Disclaimer: I own none of these characters-no matter how many stars I wish on, and anyone who does think that I am responsible for them needs to rid themselves of my wishful thinking.

Author's Note: Had this hanging around my desk for ages and finally decided to post. Criticism will be welcomed with open arms, whether it's complimentary or not.

Frowning, Doggett paused with his hand on the door. He disliked the feelings that arose within him each morning as he reached the basement office.
Although he had been working form there for many months now, he still felt vaguely as if he were an intruder or someone about to utter a profanity on sacred ground. He often wondered how long it would take him to stop referring to it in his head as "Scully's office" or worse "Spooky's hideout' as he had heard many call it. He figured that the day he stopped thinking of it as belonging to some one else was the day he stopped thinking about calling it someone else's office and began claiming it as his own.
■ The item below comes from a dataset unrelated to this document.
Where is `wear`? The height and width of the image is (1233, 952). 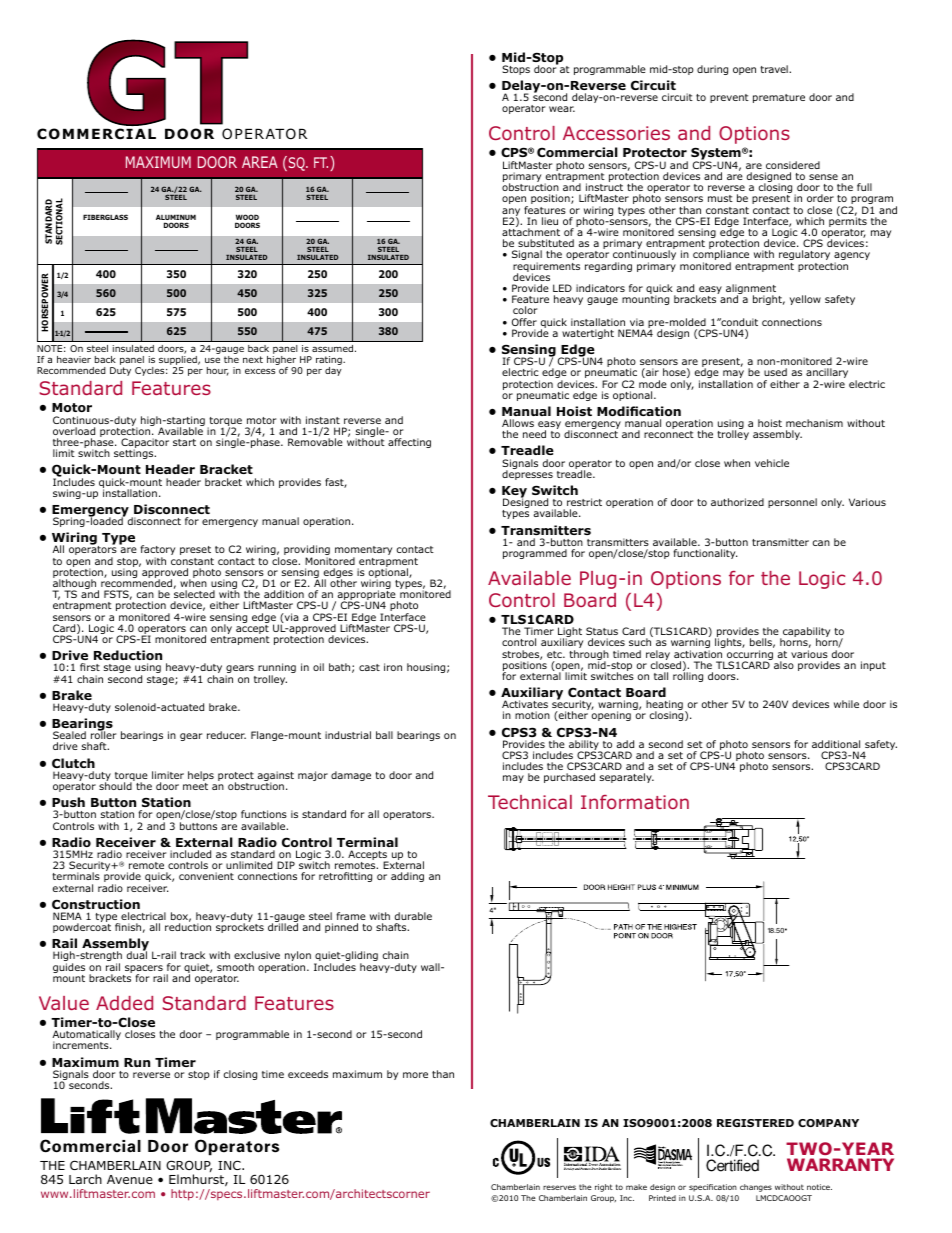 wear is located at coordinates (562, 109).
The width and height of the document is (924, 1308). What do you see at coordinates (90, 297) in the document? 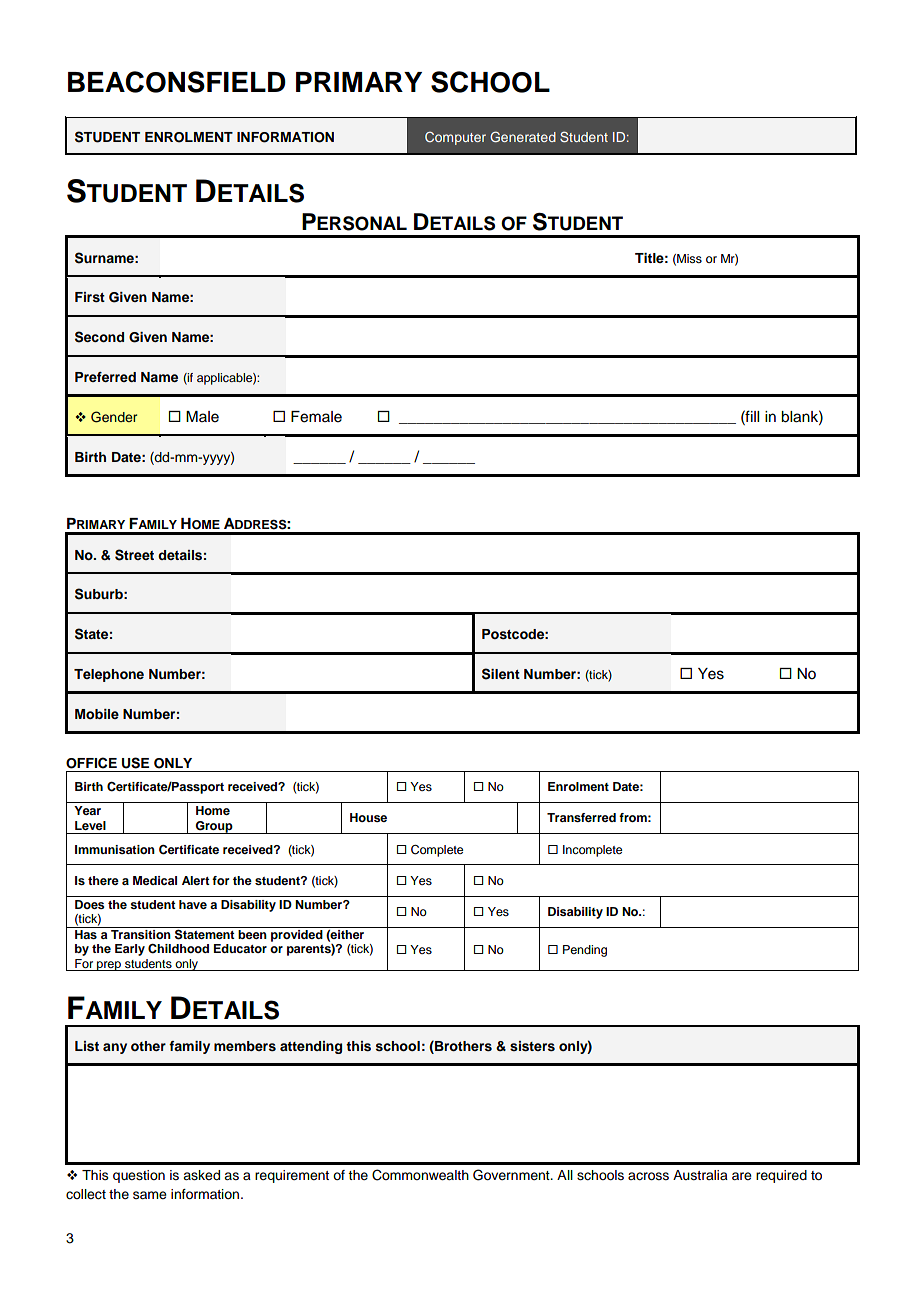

Shaking his head, he resolutely pushed the office door open and sat down at his desk. As he often did when alone in the basement, he found himself staring around, transfixed by the sheer about of objects and papers that were about. It never ceased to amaze him how a scientific, organised and rational thinking person like Agent Scully could put up with the many newspaper clippings, posters and various other unexplained phenomena paraphernalia cluttering up her office space.
Looking at his watch, Doggett wondered where Scully could be since she was usually at work by this time. As he had not received any phone call form her, he conceded that she was probably discussing something with A.D. Skinner. He sighed heavily. He knew that Scully and the A.D. did not deliberately try to shut him out-well, not all the time anyway, but he often felt a wall come down between him and them. For a while, he had feared that he would only add to the wall, especially whenever he remembered his first meeting with Agent Scully. Fortunately though, the wall seemed to be slowly coming down although progress was slow, he often wondered if he was making any at all. Doggett thought of it as another one of Mulder's legacies-that, along with the weirdest reputation Doggett had ever come across, an office full of unsolved mysteries and a trail of suspicion and paranoia which, Doggett surmised that even Mulder would have been surprised at. And a partner determined to find him, he amended.
Thinking back to a conversation he had once overheard between Skinner and his secretary, Doggett smiled briefly. He had just been entering the outer-office as the girl left the inner-room when she had paused in the doorway to remark;
"I'd always taken Agent Scully to be the quiet type sir."
Doggett had listened to Skinner's reply with interest.
"Well that was only when compared to Mulder." Skinner's voice had trailed off as he laughed, obviously remembering an incident before adding,
"Even Alvin Kersh looks quiet in comparison to Mulder!"
Suddenly the door to the office opened, pulling Doggett back to the present. Scully came in with her customary briskness, apologising for being late. She looked at Doggett curiously before asking him what he had been doing.
"Thinking, Agent Scully, thinking." He announced with a grin, which was answered with a smile. As he received the answering smile, he thought that perhaps another brick might have been removed and that perhaps he was making progress after all.